University of Illinois

Dry cow feeding could affect dry matter intake and milk protein content, according to research undertaken at the University of Illinois that explored energy levels.


Metabolic disorders during early lactation are linked to energy intake during the dry period. Controversy arises whether controlling energy intake during the dry period would compromise cow performance after parturition.

The aim of this study was to assess if controlling energy intake during the dry period has negative effect on cow performance during early lactation.


Twenty-seven multiparous Holstein cows dried-off 50d before expected calving date were blocked by lactation, body weight (BW), body condition score
(BCS) and randomly assigned to one of three dry period diets.

Dietary treatments were: controlled-energy group (CE; n=11), fed a high-fiber diet to supply 100 per cent of NRC requirements for energy and all nutrients ad libitum; high-energy group (HE; n=7), fed a diet formulated to supply 160-180 per cent of energy (NEL) requirements at ad libitum intake; and restricted energy group (RE; n=8), fed to 80 per cent of their calculated NEL requirements by controlled intake of the high-energy ration.

After calving a single lactation diet to supply 100 per cent NRC requirements was fed to all cows. BW and BCS were measured weekly. Milk production and DMI were recorded daily. 

Milk samples were collected twice weekly and analyzed for fat, protein, lactose, urea nitrogen (MUN), and somatic cell count (SCC). Cows remained in the experiment until 28d after calving. Data were analyzed using the MIXED procedure of SAS. 

Results and Conclusion

Cows fed HE diet ad libitum had greater DMI (P < 0.001) during the dry period while cows fed the same diet at RE intake had lower BW (P = 0.08). In addition, a significant (P = 0.02) interaction of treatment by was observed for DMI during the dry period.

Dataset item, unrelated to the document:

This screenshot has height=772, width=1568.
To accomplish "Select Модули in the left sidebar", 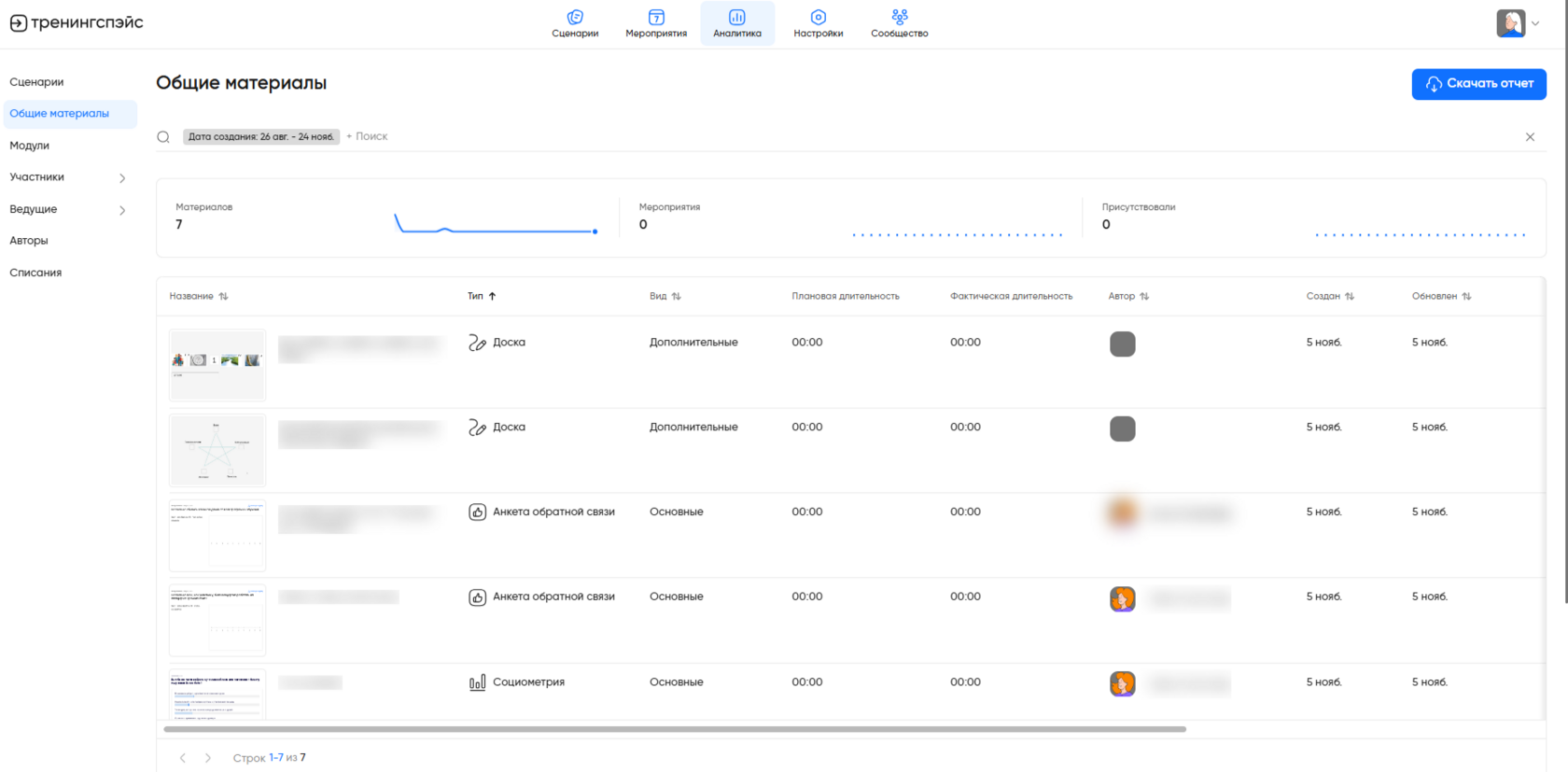I will tap(30, 146).
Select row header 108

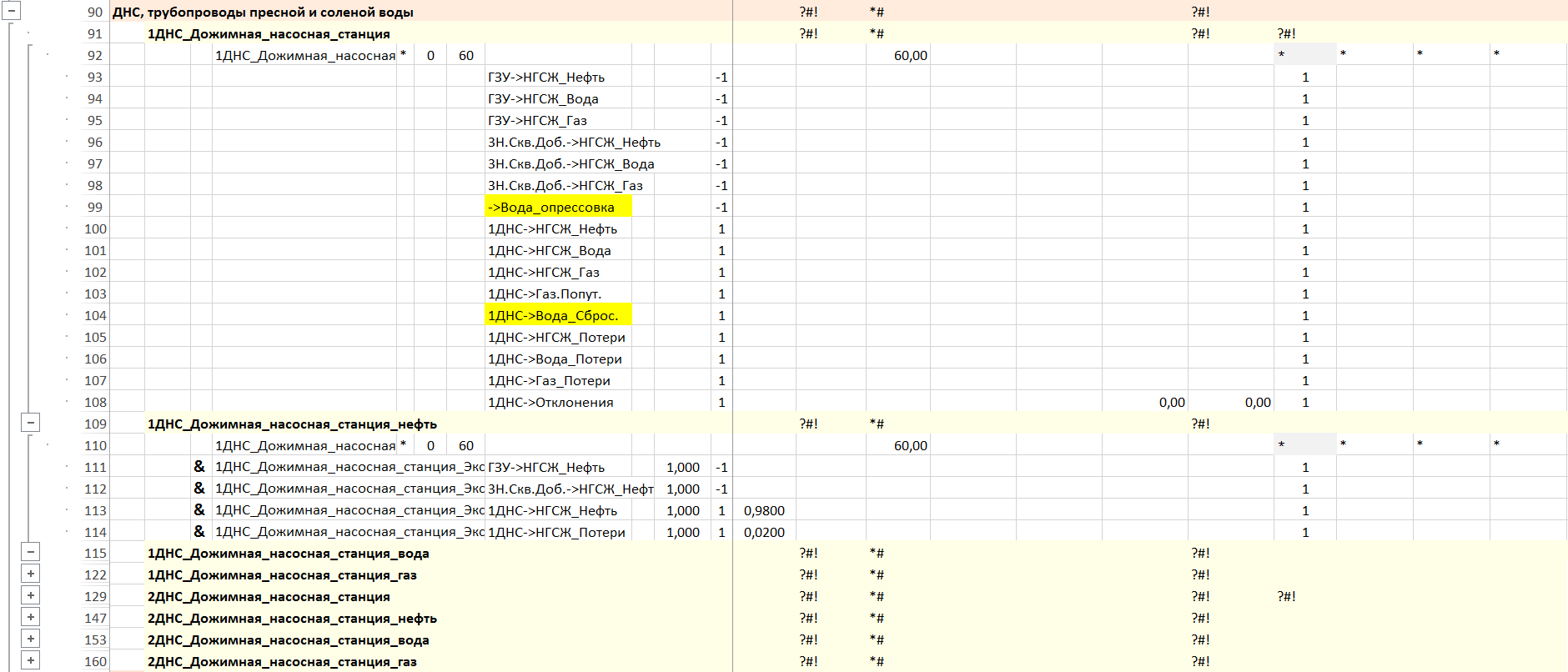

 Despite no difference in milk production (P = 0.83), cows fed CE diet had higher milk protein content (P = 0.04) when compared RE fed cows. Fat, lactose, and SSC concentrations did not differ among treatments. A significant (P < 0.05) interaction of treatment by wk was observed for milk protein and MUN concentrations. After parturition, cows previously fed CE and RE diets during the dry period performed similarly to HE fed cows.